When Apple introduced its new Apple M1 Ultrathe the company’s most powerful internal processor and the flagship of its brand new Mac Studio, it did so with graphics that boasted that this processor was capable of beating the best Intel processor or even the Nvidia’s RTX 3090 GPUall with his own strength.
The graphs produced by Apple, as the company has now used to do in recent years, have been madly labeled with “relative performance” on the Y axis, and it doesn’t tell us what specific tests it runs to get to any. number of uses to then calculate “relative performance”.
Our colleagues at The Verge however managed to get their hands on a Mac Studio, and were able to compare the Apple M1 Ultra chip by noting that, in most tests, actually it is no faster than an RTX 3090as much as Apple would like to say it is.
To hear it said by Apple, the Apple M1 Ultra is a silicon miracle, one that combines the hardware of two M1 Max processors for a single chipset that is nothing more than the “world’s most powerful chip for a personal computer”, and if you’ve just looked at Apple’s charts, you might be tempted to accept those claims.

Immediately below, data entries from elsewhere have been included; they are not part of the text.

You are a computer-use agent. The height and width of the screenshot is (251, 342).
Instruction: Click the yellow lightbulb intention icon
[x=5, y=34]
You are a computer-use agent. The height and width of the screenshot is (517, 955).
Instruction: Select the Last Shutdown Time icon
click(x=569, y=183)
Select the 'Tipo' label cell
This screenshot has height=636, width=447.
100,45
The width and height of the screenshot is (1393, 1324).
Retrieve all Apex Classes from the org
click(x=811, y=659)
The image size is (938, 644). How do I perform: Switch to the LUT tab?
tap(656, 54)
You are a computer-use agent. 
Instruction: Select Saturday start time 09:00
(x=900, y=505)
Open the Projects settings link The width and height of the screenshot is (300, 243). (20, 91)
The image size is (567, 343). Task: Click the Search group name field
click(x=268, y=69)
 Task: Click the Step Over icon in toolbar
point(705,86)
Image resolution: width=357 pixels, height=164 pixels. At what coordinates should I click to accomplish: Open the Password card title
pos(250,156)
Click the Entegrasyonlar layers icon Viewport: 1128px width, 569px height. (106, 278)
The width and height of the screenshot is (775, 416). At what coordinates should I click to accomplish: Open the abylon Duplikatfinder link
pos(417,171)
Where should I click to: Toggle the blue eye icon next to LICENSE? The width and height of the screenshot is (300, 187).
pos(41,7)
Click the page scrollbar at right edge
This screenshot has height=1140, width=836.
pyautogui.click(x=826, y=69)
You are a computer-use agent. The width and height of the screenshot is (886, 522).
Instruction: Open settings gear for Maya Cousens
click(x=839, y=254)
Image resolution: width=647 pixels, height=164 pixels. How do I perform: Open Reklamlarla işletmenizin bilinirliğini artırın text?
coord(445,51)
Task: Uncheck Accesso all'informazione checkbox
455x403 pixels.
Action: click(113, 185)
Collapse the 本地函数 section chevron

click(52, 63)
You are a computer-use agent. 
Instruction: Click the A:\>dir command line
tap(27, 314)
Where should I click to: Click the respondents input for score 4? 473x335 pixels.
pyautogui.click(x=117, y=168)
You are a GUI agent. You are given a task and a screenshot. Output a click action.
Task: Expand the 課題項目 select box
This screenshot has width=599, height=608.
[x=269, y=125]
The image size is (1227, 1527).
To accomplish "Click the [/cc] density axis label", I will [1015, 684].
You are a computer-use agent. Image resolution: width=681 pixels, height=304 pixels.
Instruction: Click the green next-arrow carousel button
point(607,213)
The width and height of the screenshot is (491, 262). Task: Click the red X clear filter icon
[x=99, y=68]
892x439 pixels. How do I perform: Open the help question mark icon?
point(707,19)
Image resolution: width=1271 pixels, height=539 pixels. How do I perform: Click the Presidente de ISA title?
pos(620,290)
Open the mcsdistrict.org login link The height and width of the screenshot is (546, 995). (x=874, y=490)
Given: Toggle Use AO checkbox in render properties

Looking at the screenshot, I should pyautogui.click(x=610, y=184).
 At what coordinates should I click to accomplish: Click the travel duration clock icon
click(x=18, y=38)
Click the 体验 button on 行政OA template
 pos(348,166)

However, in the moment of truth, things are different, in fact even if the Apple M1 Ultra beat the RTX 3090 system for the “relative” performance of the GPU, while absorbing enormously less power – which, in itself it’s a fantastic result – the same cannot be said for other tests.
But that’s because Apple’s chart is, for lack of a better term, cropped. The company only shows head-to-head for areas where the M1 Ultra and RTX 3090 are competitive against each other, and it’s true – under those circumstances, you’ll get more money with the M1 Ultra than you would. you would do on an RTX 3090.
But what the graph doesn’t show is that while the M1 Ultra’s line pretty much stops there, the RTX 3090 has a lot more power it can draw from.
As you can see, the M1 Ultra is an impressive piece of silicon – it easily outperforms a nearly $ 14,000 Mac Pro or Apple’s most powerful laptop with ease. But it appears Apple is simply not showing the full performance of the competitor it is chasing here: its graph for the 3090 ends at around 320W, while Nvidia’s card has a TDP of 350W (which can be pushed even higher. from peaks in demand or further user changes).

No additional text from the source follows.